Any good CEO must be an effective salesperson. To achieve success, a CEO must be excellent at selling to three groups: potential customers, potential employees, and potential investors. A founder’s success is very much dependent on their ability to effectively connect with and tell their story to these three groups.
For B2B companies, the founders of a startup must be personally involved in all three types of sales at the beginning. In all of these interactions, the founder has to tell a compelling story about themself and their product which can inspire people to take a risk and trust in their vision. Investing in, working for, and working with a startup always feels like a risky proposition, so audiences must be logically and emotionally convinced of a massive value proposition to take the leap.
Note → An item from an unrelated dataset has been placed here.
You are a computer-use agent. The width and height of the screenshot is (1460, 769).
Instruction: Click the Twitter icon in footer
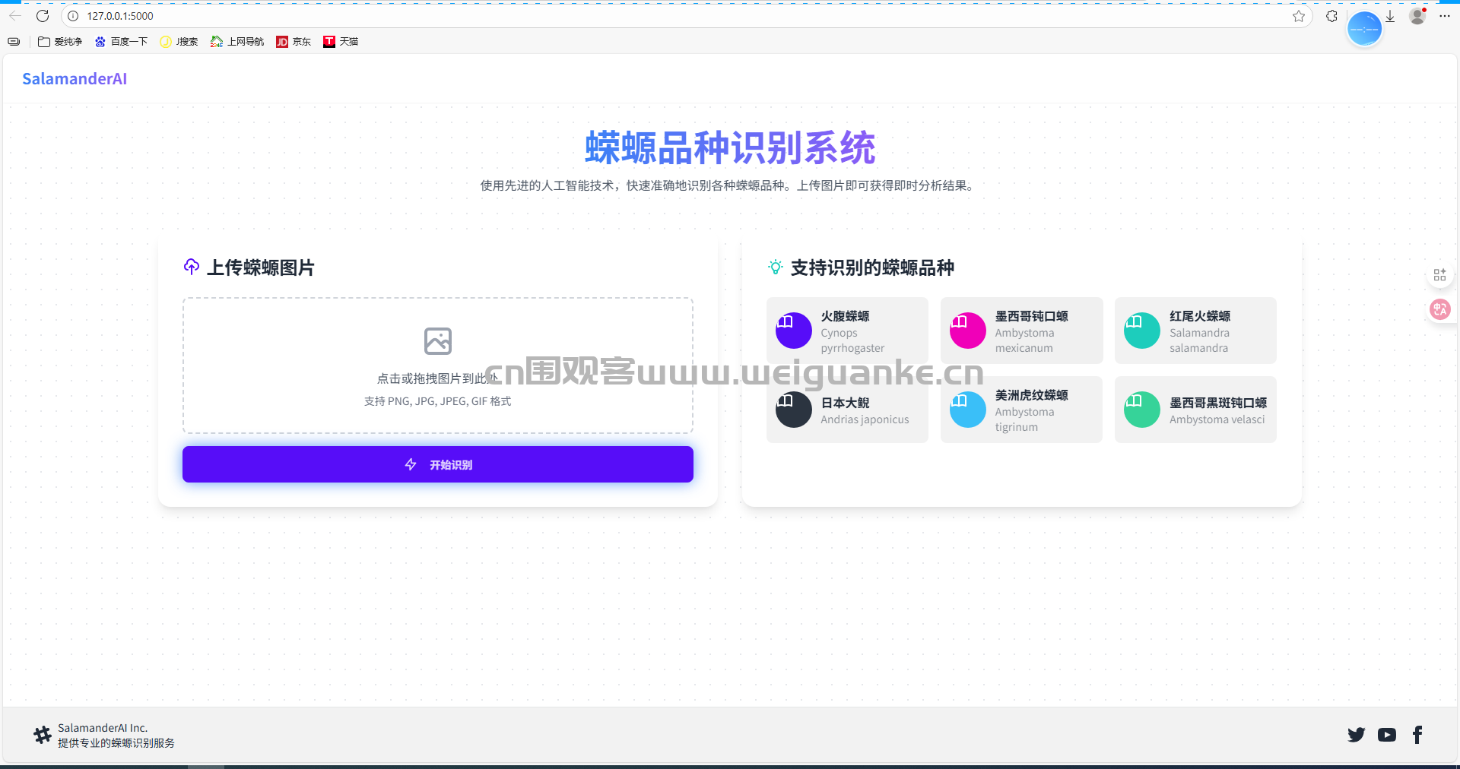1356,735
While all three three of these types of “sales” are critical, I’m going to focus on a CEO’s role in selling to customers.
To achieve the level of growth necessary for enticing investors and necessitating new employees, a startup must first achieve revenue traction.Therefore, burgeoning CEOs need to (1) become very effective salespeople, and then (2) learn how to successfully delegate the sales process to others.
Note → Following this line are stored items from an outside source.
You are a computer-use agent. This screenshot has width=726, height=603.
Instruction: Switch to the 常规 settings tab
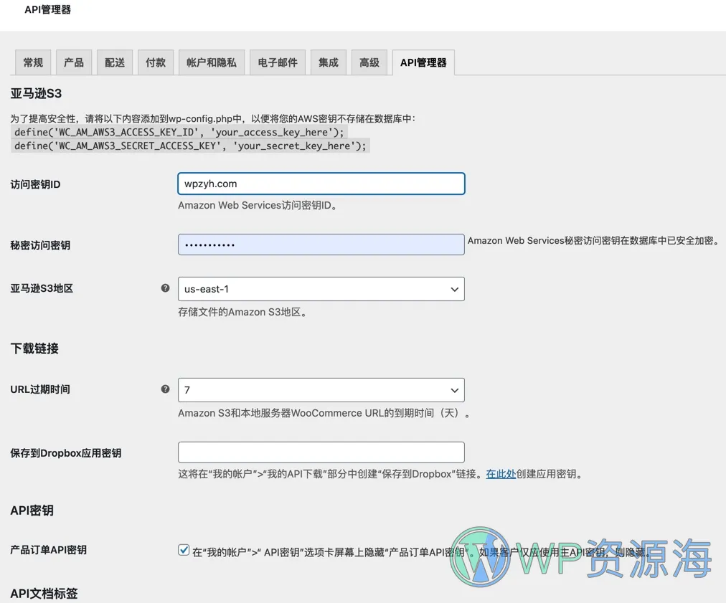pos(32,62)
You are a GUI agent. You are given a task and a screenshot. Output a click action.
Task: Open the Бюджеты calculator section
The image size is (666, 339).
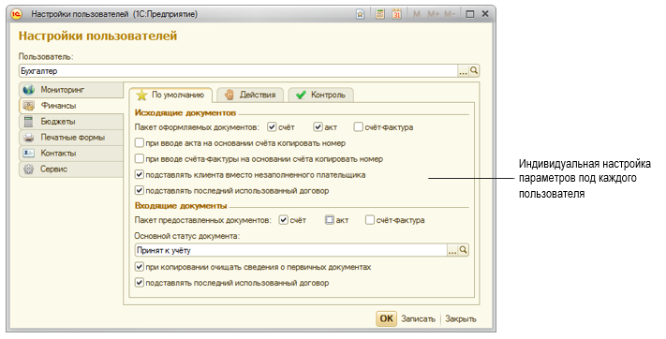click(x=71, y=122)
Most founders I talk to would love to skip part one of this equation, and think that part two will be easy. Ignore or minimize either of these steps to your peril!
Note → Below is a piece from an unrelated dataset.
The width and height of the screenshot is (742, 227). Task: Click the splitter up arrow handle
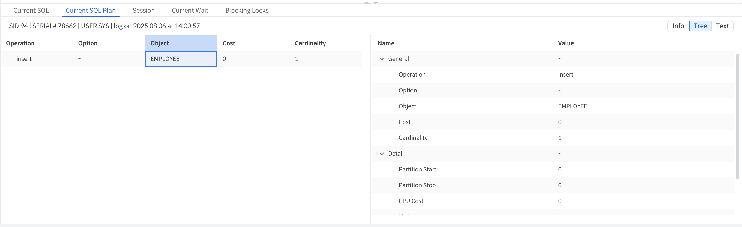366,2
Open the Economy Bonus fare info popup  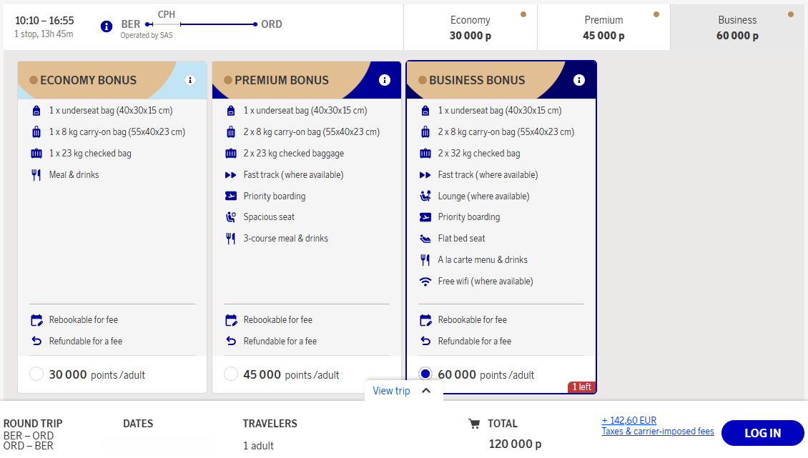(x=189, y=80)
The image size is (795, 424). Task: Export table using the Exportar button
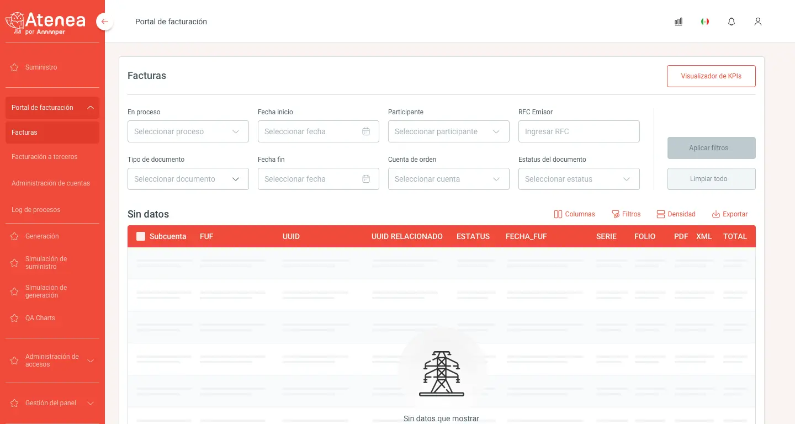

Founders are often strong salespeople from the beginning because of their passion for and intimate knowledge of the product – but really good ones layer in structures to ensure they track and measure the whole sales process. There are a lot of strategies you’re probably already using, like qualifying prospects and categorizing objections, that could be more efficient if done in a more deliberate, organized way. But if you just wanted to be a successful salesperson, you wouldn’t have started a company. So we need to get beyond founder-led sales!
If only it actually worked to just hire some random SDR firm, give them the product specs, and start the flywheel! Most founders understand that they need to delegate sales but find it’s much harder than they expected. They hire and fire salespeople. They spend months and months trying to close large contracts. They strain from the weight of being on every sales call and not having the time to devote to other parts of the business. But every startup that successfully grows has to figure out how to build an actually scalable, repeatable sales process.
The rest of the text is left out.